Objective:
Output the lines below as a Markdown table with the columns Row and Line, starting at the line that contains "Target the enemy labeled C" and ending at the line that contains "Inspect the teal". Leave out any blank lines.

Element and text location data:
-- start --

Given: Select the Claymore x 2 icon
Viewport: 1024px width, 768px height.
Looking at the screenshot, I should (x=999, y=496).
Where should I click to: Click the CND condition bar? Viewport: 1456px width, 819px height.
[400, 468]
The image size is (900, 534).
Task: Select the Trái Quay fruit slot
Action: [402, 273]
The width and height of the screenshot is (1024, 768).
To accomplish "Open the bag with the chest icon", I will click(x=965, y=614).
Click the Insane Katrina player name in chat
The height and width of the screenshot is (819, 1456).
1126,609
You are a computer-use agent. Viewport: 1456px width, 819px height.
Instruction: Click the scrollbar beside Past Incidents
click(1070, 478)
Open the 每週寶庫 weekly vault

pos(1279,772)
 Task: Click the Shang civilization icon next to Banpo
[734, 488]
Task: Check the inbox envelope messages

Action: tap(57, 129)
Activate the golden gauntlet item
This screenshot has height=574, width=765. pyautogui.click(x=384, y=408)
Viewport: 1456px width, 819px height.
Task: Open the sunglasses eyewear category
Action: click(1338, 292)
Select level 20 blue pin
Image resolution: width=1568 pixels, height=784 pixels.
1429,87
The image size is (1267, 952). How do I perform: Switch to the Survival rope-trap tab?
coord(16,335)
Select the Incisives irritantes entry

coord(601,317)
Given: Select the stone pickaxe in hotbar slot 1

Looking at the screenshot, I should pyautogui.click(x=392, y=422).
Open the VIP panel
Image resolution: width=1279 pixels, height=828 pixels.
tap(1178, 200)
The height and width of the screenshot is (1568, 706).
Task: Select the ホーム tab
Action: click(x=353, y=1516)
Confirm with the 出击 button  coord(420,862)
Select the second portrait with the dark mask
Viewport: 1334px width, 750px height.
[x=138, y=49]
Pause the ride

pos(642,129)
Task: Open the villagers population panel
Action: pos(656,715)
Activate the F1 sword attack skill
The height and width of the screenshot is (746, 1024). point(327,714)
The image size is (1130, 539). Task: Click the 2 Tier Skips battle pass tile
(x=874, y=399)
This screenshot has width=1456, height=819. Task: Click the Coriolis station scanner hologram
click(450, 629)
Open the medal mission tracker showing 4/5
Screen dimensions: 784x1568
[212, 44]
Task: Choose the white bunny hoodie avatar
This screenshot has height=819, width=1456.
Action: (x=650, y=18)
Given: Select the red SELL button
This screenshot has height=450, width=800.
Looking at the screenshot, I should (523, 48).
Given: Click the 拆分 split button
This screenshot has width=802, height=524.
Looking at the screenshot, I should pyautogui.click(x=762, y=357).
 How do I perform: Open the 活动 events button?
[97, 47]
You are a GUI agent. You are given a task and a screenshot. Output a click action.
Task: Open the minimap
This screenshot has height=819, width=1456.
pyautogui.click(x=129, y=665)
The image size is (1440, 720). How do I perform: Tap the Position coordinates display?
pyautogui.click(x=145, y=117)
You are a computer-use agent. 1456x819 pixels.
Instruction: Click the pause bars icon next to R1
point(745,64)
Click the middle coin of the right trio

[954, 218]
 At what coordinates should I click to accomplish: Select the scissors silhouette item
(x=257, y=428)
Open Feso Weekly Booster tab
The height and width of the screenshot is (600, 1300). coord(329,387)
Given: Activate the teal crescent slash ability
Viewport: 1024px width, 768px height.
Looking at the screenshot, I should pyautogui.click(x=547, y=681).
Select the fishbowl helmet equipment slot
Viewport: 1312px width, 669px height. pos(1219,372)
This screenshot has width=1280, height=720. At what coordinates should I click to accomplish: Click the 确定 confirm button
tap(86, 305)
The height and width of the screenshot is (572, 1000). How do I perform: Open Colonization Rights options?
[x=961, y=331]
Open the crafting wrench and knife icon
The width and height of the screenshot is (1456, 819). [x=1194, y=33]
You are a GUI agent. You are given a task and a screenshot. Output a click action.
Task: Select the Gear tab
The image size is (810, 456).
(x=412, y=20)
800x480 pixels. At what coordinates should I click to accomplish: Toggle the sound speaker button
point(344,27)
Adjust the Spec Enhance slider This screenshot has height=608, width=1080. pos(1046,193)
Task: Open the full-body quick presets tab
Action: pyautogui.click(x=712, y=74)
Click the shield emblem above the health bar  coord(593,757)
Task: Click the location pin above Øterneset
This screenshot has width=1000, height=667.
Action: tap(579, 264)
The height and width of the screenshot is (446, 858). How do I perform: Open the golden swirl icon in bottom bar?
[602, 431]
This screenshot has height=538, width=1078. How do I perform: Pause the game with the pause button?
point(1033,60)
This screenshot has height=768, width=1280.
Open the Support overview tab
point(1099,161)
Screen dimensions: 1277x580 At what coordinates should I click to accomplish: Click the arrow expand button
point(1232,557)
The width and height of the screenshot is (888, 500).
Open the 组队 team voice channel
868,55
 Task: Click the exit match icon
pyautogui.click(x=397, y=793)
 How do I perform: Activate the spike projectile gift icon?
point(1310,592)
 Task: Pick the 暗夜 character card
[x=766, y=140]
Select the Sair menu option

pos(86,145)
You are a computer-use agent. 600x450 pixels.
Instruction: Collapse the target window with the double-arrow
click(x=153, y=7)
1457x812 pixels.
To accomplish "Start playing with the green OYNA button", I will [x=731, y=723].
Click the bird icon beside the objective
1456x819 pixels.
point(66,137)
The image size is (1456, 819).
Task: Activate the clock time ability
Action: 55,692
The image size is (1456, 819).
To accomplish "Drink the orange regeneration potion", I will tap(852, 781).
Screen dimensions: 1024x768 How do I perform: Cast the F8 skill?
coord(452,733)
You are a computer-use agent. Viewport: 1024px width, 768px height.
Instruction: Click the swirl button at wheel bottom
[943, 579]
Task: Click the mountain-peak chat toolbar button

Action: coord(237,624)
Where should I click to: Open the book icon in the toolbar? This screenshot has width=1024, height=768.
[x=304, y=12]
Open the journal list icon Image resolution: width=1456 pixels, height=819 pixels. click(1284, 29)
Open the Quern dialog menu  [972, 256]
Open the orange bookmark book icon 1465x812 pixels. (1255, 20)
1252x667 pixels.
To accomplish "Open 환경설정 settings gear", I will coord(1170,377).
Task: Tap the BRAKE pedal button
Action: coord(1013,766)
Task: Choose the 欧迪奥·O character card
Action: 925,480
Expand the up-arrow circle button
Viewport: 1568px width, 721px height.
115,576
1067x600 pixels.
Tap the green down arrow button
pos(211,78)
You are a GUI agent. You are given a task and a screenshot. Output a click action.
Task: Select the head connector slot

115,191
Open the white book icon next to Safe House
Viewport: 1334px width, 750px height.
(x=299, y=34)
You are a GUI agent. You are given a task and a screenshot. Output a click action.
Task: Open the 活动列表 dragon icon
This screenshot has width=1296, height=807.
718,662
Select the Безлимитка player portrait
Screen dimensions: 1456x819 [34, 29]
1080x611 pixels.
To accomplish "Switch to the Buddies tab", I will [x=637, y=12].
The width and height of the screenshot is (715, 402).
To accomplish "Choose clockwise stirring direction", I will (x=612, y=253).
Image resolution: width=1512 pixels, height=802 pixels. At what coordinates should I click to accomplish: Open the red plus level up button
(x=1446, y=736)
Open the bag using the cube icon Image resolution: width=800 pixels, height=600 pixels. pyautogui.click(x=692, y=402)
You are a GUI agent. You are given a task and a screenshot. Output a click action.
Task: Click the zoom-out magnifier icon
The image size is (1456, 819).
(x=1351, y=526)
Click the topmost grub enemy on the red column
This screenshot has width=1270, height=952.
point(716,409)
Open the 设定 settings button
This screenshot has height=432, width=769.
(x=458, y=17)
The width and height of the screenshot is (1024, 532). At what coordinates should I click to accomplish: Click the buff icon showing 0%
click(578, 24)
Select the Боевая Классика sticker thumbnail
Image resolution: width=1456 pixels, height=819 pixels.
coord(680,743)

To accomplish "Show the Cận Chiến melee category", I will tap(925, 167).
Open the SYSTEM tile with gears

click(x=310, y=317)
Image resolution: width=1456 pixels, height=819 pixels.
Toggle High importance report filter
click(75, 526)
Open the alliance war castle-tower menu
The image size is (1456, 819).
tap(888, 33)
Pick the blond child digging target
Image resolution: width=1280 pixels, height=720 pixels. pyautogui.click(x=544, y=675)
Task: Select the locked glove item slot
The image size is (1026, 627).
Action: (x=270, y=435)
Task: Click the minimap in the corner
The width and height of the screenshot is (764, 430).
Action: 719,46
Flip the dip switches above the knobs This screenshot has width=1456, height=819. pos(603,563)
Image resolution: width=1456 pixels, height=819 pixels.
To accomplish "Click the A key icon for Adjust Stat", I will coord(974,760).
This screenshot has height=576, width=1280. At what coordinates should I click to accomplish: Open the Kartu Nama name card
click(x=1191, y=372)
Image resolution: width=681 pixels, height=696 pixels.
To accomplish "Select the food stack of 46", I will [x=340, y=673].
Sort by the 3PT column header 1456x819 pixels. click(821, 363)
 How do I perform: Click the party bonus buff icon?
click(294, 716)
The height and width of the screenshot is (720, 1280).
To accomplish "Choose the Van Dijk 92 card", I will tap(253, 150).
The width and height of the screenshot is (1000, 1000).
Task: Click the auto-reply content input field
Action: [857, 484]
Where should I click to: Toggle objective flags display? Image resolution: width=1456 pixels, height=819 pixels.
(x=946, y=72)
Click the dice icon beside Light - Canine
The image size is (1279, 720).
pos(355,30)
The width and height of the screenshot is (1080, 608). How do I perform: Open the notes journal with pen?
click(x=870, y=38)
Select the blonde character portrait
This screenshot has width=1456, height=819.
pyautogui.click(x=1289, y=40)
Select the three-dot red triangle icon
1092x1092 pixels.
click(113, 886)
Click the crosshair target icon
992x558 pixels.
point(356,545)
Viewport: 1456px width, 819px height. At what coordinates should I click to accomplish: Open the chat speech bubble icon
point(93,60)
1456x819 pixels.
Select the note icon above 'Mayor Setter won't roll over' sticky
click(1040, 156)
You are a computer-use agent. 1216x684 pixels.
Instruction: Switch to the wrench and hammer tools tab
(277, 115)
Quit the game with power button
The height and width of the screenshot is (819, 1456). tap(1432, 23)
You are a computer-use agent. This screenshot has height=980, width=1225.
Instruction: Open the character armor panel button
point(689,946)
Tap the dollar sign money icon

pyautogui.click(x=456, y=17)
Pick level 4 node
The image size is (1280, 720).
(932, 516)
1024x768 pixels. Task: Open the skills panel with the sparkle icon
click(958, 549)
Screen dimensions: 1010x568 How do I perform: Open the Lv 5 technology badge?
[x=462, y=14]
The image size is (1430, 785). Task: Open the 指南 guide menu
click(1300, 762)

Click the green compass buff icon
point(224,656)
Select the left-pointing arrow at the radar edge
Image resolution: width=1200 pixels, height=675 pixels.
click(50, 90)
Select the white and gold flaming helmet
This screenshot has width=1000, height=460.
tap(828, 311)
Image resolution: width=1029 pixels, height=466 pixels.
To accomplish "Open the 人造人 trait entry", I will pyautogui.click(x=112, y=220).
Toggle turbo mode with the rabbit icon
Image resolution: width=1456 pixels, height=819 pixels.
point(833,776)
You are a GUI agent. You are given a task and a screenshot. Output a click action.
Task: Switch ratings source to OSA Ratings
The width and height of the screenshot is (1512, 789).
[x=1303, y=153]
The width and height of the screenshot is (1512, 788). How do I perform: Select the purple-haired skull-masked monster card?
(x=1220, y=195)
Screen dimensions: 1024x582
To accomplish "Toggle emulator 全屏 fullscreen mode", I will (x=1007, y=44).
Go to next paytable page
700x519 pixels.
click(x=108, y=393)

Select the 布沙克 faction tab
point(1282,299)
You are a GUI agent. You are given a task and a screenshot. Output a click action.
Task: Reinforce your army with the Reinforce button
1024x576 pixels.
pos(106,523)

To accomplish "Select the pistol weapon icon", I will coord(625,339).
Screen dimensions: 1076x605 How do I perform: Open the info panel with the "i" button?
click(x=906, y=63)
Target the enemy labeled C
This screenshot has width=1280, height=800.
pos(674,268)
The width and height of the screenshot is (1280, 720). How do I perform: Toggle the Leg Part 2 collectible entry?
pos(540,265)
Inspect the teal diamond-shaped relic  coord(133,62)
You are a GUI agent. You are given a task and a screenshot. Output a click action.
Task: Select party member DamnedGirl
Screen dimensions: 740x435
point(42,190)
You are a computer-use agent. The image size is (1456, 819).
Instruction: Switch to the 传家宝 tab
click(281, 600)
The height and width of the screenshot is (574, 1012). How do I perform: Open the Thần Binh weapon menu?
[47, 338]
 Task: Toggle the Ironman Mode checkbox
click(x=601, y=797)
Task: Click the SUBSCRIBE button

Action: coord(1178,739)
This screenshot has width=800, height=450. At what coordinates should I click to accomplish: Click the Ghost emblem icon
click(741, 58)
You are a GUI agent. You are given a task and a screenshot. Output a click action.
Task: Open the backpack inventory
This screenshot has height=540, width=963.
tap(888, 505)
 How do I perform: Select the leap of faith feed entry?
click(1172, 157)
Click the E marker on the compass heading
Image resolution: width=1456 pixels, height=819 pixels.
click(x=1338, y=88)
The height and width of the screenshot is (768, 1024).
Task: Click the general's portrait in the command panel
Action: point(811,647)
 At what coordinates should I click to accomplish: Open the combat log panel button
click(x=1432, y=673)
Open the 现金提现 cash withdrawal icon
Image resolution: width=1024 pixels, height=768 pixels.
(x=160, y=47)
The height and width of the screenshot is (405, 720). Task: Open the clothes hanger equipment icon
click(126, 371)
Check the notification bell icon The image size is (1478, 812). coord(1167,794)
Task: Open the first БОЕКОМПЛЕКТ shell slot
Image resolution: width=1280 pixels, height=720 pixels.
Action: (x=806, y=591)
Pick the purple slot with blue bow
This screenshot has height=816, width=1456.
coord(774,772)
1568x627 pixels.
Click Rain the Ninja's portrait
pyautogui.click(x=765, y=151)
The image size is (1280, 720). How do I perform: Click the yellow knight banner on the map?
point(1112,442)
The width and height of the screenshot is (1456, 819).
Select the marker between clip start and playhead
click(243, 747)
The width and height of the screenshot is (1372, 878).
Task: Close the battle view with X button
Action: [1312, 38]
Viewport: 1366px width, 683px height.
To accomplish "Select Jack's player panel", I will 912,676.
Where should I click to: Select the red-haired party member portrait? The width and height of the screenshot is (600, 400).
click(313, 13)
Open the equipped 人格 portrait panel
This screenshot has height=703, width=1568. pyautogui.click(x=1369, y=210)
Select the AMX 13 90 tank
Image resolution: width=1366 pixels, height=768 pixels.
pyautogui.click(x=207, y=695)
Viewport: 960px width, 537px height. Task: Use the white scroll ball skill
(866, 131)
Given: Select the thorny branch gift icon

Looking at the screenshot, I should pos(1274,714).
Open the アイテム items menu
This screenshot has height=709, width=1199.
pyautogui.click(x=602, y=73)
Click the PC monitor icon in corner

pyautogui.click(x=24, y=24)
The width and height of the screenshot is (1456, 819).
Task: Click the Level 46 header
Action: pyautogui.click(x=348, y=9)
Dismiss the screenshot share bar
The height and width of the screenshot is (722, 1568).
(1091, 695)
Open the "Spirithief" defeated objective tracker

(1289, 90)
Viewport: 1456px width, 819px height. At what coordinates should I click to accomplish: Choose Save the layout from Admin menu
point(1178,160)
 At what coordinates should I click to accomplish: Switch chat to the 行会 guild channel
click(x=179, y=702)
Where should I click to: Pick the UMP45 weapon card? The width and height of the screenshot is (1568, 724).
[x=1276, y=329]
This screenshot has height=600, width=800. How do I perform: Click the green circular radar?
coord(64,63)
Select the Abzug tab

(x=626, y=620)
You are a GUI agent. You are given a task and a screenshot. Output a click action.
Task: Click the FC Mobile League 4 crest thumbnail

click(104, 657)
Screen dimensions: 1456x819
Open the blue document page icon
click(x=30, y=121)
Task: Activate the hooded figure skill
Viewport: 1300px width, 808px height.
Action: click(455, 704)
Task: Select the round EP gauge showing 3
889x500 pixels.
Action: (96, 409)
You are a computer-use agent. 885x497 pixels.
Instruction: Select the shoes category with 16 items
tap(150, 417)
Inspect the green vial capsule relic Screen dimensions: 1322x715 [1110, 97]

-- end --

Exercise solution:
| Row | Line |
|---|---|
| 1 | Target the enemy labeled C |
| 2 | This screenshot has width=1280, height=800. |
| 3 | pos(674,268) |
| 4 | The width and height of the screenshot is (1280, 720). How do I perform: Toggle the Leg Part 2 collectible entry? |
| 5 | pos(540,265) |
| 6 | Inspect the teal diamond-shaped relic  coord(133,62) |